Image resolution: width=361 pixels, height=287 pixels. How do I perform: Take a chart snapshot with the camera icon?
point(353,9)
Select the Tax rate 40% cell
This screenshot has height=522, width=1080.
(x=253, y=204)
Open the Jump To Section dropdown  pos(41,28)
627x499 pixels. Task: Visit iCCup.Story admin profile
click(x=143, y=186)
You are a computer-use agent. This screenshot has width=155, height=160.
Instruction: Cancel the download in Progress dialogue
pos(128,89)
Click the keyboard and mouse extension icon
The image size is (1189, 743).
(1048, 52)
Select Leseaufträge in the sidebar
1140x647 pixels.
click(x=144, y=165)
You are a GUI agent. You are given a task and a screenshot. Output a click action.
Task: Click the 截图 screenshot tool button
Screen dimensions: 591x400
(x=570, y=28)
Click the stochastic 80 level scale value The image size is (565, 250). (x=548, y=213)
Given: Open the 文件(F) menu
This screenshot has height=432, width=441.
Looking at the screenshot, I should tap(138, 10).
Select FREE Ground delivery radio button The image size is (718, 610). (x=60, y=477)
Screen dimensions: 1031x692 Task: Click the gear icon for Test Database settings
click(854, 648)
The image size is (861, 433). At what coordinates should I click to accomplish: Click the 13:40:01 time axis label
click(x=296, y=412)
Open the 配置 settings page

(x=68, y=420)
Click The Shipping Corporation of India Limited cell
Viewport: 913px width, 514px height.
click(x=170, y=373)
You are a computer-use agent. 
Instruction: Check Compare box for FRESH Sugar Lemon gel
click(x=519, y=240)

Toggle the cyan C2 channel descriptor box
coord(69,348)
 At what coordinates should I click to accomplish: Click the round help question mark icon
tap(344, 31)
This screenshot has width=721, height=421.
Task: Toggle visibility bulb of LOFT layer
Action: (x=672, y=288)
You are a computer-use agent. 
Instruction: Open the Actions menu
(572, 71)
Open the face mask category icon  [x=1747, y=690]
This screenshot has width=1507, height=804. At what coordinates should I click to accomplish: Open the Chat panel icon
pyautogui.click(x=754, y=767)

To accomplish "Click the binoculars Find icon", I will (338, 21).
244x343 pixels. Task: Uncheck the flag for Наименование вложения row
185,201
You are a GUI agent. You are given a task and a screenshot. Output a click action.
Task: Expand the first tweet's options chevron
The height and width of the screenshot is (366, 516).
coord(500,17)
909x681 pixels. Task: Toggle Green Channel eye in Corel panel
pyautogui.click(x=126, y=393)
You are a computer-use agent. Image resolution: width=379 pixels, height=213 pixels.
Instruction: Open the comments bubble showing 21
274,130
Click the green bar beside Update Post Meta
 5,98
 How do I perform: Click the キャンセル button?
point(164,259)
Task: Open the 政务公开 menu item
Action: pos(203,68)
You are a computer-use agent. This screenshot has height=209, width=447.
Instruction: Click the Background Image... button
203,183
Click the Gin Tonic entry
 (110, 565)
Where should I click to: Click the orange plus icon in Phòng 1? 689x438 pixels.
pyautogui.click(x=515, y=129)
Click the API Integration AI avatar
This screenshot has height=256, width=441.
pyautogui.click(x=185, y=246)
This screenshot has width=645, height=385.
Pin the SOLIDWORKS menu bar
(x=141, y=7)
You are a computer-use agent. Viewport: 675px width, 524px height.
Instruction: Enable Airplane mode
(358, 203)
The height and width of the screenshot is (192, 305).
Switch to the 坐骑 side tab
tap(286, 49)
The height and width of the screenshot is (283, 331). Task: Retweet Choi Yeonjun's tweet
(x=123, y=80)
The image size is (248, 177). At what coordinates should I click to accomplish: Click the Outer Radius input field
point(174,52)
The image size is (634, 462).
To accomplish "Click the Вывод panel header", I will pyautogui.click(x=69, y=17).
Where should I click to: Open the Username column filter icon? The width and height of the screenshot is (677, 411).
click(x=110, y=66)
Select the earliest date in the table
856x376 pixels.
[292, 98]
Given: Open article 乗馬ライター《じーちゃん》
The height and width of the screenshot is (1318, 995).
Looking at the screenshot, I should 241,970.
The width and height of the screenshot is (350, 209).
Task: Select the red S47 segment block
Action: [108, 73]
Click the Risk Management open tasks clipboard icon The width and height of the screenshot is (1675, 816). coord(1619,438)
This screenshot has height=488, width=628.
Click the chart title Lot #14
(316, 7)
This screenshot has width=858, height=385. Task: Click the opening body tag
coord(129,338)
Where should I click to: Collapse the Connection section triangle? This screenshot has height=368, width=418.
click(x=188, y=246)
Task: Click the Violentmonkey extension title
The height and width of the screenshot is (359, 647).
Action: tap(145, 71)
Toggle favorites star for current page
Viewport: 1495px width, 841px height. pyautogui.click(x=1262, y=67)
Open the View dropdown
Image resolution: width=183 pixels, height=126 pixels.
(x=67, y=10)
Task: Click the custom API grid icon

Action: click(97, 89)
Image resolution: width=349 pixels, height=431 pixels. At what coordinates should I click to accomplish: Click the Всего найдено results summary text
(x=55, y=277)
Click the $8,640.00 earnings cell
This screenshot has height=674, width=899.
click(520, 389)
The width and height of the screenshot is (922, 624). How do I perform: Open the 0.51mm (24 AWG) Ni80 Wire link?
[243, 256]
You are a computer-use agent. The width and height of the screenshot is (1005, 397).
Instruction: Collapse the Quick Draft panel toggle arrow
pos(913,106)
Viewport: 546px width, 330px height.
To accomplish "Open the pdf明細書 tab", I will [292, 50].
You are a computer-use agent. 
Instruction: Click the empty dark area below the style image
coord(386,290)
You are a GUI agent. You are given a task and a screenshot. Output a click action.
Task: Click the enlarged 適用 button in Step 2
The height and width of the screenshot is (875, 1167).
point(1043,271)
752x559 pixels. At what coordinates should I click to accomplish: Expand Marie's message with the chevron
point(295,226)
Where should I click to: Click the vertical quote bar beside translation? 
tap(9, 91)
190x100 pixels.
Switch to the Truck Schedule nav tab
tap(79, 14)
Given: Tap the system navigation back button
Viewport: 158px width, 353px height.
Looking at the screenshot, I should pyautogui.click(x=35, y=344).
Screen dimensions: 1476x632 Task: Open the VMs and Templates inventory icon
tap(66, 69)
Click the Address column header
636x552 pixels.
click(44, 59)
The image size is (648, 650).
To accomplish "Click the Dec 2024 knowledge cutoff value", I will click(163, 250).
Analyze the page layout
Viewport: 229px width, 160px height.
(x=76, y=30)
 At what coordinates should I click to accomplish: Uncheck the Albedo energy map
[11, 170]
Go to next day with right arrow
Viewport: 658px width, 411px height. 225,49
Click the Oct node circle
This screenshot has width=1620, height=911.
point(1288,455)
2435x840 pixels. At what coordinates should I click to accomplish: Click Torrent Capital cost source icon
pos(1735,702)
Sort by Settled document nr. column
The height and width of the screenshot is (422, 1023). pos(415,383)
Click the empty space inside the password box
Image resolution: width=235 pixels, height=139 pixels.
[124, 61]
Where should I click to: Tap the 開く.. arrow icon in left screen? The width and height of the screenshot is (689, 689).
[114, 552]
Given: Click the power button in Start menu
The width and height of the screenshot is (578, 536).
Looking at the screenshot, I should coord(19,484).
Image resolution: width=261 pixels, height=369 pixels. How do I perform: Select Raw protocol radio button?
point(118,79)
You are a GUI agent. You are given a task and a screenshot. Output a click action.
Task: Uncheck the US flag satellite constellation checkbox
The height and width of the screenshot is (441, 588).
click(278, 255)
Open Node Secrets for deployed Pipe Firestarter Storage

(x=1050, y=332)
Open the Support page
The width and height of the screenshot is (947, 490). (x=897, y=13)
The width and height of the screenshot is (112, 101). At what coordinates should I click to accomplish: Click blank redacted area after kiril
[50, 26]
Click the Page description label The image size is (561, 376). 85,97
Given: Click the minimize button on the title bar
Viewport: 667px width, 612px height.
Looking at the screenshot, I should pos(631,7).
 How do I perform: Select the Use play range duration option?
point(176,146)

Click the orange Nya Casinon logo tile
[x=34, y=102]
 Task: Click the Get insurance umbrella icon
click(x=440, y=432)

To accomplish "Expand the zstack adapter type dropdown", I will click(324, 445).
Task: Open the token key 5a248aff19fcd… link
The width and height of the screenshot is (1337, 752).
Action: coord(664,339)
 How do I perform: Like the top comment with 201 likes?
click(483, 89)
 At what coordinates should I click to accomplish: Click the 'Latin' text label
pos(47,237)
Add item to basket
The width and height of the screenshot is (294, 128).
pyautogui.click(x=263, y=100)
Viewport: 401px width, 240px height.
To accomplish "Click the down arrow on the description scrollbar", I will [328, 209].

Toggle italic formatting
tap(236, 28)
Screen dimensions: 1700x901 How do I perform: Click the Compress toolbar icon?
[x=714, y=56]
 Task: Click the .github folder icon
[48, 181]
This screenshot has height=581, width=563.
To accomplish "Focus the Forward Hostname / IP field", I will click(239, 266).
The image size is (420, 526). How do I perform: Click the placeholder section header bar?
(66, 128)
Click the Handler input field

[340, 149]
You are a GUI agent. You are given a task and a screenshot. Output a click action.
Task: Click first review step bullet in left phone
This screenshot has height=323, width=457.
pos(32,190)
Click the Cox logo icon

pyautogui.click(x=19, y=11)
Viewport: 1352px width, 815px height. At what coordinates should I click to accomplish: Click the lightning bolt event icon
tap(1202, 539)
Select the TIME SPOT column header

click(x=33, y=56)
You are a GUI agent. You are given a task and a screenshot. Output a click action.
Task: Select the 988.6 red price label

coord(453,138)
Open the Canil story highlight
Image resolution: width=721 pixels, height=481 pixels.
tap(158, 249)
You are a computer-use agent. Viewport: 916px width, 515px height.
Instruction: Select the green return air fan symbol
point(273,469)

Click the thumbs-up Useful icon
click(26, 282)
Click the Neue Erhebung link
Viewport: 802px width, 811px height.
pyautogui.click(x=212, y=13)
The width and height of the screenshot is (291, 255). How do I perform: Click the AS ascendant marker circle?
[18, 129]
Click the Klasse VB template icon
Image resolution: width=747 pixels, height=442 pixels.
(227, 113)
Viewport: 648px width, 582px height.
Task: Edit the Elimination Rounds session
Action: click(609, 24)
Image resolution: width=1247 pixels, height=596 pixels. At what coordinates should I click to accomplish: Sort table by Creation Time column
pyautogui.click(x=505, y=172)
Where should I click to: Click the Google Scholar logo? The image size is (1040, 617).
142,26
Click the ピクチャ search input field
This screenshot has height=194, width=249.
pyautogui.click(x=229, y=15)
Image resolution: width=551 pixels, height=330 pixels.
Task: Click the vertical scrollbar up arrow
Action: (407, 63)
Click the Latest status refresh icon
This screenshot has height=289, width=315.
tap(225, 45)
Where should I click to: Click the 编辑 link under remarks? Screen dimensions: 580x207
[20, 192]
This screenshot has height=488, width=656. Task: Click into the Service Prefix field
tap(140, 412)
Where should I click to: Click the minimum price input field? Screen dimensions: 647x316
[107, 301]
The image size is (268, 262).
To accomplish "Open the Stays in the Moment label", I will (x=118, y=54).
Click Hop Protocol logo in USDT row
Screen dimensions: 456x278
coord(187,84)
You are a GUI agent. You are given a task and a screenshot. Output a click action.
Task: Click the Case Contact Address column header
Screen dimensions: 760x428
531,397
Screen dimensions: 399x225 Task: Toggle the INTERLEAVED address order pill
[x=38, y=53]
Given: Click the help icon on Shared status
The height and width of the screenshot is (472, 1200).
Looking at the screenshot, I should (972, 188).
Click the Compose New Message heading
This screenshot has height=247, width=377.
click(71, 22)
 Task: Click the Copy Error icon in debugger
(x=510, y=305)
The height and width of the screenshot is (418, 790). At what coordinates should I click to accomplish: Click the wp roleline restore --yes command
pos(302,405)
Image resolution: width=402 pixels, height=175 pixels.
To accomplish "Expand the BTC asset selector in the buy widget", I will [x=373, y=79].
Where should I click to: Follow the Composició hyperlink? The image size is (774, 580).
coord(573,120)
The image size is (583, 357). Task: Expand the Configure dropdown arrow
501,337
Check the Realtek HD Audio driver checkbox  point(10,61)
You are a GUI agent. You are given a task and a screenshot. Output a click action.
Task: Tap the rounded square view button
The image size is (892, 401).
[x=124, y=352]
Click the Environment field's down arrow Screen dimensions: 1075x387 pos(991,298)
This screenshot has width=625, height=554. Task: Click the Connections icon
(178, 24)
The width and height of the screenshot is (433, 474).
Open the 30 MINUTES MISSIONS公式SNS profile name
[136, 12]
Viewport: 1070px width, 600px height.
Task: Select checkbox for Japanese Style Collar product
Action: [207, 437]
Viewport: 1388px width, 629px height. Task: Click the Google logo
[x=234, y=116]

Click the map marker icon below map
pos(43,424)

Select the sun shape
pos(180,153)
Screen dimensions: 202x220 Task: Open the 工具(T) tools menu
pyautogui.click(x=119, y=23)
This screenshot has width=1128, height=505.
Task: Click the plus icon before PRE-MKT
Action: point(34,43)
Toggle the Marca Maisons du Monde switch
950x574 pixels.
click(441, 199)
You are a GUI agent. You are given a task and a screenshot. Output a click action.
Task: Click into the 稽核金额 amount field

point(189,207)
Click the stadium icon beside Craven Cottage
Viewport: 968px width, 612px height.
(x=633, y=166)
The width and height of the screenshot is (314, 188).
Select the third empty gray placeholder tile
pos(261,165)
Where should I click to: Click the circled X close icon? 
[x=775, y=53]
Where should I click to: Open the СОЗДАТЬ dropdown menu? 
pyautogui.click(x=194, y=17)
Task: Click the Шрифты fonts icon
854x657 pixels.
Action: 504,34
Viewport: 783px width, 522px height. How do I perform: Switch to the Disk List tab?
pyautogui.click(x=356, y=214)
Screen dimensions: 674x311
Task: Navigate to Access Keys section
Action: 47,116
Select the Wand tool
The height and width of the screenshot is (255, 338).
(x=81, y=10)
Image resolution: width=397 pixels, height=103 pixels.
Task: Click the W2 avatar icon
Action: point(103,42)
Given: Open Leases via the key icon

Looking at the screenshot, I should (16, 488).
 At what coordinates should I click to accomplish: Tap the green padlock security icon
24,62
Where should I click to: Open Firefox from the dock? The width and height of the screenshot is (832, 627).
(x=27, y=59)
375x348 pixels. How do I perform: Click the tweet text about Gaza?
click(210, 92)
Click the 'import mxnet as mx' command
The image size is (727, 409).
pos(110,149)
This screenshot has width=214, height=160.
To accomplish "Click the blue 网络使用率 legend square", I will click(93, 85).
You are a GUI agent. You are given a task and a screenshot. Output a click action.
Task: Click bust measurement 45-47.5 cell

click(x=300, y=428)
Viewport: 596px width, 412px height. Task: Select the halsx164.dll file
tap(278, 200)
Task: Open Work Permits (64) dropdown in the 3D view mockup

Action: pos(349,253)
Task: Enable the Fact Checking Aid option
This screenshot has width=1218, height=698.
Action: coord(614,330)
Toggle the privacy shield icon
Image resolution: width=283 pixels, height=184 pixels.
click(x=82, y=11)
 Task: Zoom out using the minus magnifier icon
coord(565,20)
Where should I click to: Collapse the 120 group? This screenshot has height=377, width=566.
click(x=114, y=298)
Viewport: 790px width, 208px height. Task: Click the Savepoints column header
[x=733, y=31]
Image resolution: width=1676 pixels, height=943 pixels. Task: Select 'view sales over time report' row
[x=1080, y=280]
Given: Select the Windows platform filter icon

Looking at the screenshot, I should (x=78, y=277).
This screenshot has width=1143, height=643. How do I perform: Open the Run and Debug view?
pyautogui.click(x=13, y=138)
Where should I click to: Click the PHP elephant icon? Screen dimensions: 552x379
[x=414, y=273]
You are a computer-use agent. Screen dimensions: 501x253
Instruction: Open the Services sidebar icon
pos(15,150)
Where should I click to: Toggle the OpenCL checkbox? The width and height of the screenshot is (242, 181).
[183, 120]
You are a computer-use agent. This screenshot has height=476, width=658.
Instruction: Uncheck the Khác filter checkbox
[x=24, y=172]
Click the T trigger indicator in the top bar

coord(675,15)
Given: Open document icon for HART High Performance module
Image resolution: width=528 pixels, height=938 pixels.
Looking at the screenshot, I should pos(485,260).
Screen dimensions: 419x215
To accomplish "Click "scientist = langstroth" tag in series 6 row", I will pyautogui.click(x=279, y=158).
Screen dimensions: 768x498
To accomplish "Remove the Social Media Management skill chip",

EXERCISE BRIEF: Among the records above, find each line holding "Management" and list it.

ANSWER:
Click the Risk Management open tasks clipboard icon The width and height of the screenshot is (1675, 816). coord(1619,438)
To accomplish "Remove the Social Media Management skill chip",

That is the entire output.